The SSPH was also designed and developed to international military standards for system safety and human factor engineering, Dr Ng said. Other militaries which operate tracked 155mm guns with a similar gun lowering mechanism include the United States, South Korea and Germany.
Dr Ng added that the SSPH prototype platform had undergone “extensive trials and evaluations” from 2000 to 2002 before its introduction in 2003.
Echoing the MINDEF statement, Dr Ng stated that over the past 15 years, more than 1,000 NSmen and Regulars have been trained to operate the SSPH, with no reported injuries due to gun lowering for maintenance, operating or firing.

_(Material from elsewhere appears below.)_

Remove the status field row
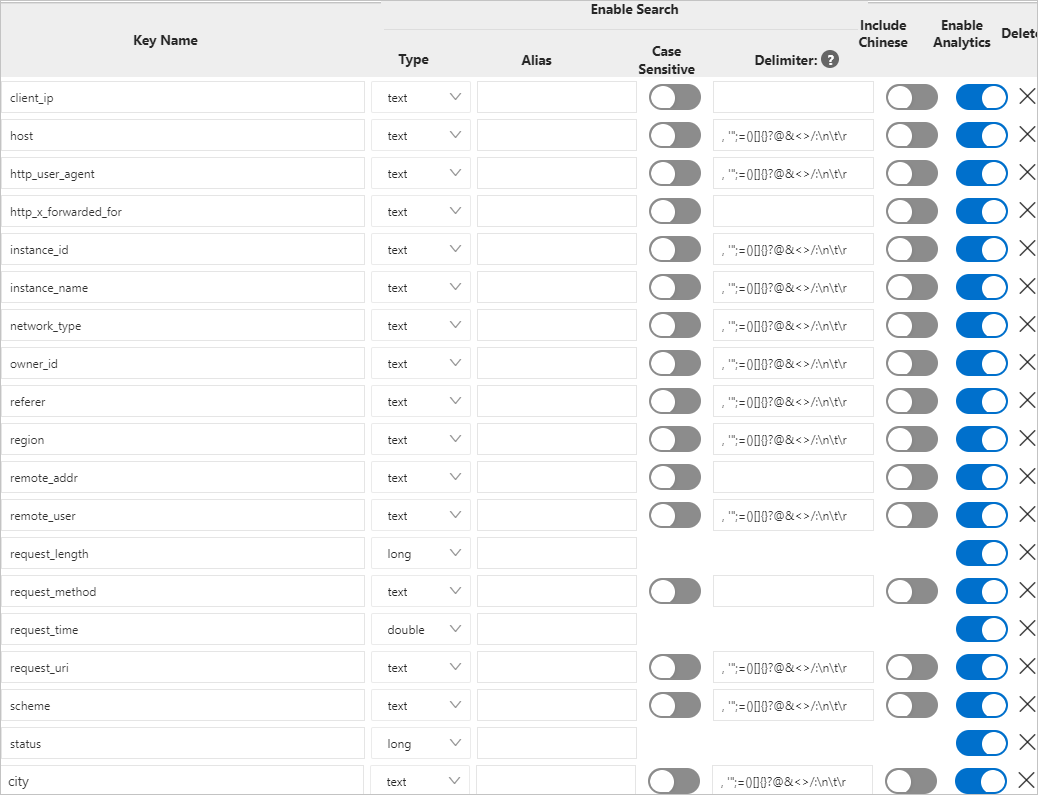Image resolution: width=1038 pixels, height=795 pixels. tap(1027, 743)
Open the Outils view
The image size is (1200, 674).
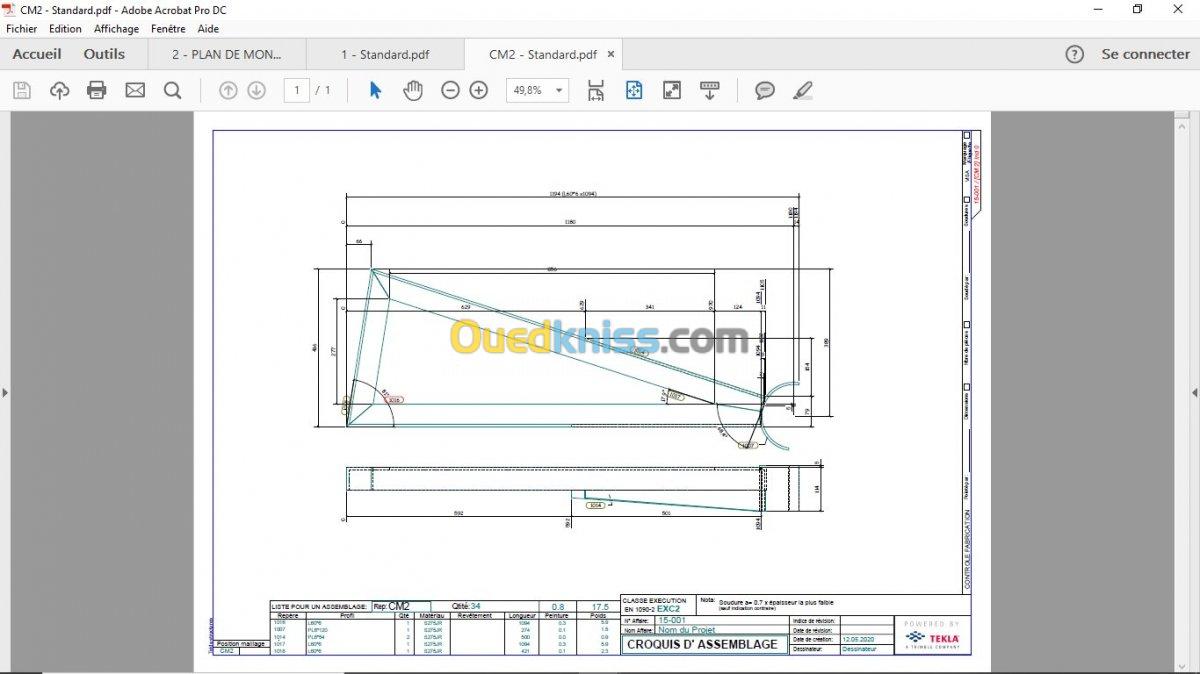pos(104,54)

“WE OWE IT … TO ALL SINGAPOREANS”
With that, Dr Ng requested that everyone reserves their judgment and respects the ongoing investigation by the independent COI to determine what exactly happened. The findings will be presented in Parliament.
“Everything asked for by the COI will be released to them – I do not foresee needing to withhold any information for security reasons.”
“We owe it to CFC (NS) Pang and his family, indeed to all Singaporeans, to get to the bottom of what happened, and make things right, to ensure the safety of the NS training system as a whole.”